Page excerpt:
** begin **
There have been a couple of very impressive results in friendlies – winning at Italy and at Mexico. But otherwise it’s been a roller-coaster ride no more impressive than U.S. coaches of the last two decades, all of whom celebrated big upsets. And we have not seen a more impressive playing style from Klinsmann’s team.

The lowlight of the Klinsmann era came in May when after a 4-1 loss to Brazil he complained that his players were too reluctant to “hurt people” and should get “nastier.” A statement hard not to recall after the USA lost for the first time ever to Jamaica because, in the words of his own goalkeeper, it “gave away too many fouls in really dangerous areas.”

Among the highlights -- besides the wins over Mexico and Italy -- was the first half against Jamaica four days later when the USA played superb, fluid, possession soccer. Klinsmann, I’ve never doubted, is someone capable of learning from his mistakes. Indeed, what his celebrity disguises is that he’s learning on the job.
** end **
Data excerpts:
** begin **
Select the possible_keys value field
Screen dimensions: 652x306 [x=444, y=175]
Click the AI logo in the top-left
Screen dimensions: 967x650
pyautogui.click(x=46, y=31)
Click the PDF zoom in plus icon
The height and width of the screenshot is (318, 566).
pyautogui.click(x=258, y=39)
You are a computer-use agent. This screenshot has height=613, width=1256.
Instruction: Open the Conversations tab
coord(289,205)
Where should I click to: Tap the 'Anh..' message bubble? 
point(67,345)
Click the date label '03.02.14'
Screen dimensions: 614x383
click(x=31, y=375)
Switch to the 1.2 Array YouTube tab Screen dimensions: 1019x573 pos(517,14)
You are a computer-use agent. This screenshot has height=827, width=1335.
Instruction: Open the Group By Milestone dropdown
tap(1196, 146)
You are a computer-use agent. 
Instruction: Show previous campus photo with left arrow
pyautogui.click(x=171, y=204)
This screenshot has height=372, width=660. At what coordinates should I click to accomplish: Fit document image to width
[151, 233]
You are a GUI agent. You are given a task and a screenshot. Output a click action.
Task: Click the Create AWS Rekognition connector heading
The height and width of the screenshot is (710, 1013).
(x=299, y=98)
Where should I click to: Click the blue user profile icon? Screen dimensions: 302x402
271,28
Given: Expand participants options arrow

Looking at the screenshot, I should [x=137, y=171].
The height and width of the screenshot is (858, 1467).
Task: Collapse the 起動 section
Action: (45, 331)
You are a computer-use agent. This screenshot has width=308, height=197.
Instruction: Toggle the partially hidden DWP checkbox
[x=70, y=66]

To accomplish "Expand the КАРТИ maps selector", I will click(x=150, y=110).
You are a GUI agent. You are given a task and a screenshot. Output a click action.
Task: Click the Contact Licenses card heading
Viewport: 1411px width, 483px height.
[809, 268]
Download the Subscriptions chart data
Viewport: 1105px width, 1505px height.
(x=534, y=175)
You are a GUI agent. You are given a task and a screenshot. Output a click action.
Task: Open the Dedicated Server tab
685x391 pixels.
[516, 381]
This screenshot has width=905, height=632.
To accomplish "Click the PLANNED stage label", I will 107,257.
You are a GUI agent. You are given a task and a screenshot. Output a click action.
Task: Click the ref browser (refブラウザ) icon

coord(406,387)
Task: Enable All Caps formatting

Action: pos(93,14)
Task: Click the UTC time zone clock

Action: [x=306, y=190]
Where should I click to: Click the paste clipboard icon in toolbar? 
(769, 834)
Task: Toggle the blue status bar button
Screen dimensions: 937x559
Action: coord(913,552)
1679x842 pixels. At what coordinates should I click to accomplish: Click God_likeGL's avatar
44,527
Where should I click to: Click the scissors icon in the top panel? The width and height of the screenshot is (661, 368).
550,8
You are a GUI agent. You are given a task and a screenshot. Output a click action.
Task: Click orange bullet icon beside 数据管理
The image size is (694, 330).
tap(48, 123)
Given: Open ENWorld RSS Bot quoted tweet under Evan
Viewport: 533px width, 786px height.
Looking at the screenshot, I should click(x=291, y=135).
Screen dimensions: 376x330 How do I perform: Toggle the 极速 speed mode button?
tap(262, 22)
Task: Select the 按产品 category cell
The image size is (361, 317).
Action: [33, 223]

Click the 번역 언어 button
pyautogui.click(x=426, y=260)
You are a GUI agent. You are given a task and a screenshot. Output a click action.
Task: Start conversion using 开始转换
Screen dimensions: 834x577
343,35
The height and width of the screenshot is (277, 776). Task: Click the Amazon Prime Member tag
** end **
Reproduce word for word the part of the commentary on Klinsmann's U.S. team that runs from "There have been" up to and including "from Klinsmann’s team.".

There have been a couple of very impressive results in friendlies – winning at Italy and at Mexico. But otherwise it’s been a roller-coaster ride no more impressive than U.S. coaches of the last two decades, all of whom celebrated big upsets. And we have not seen a more impressive playing style from Klinsmann’s team.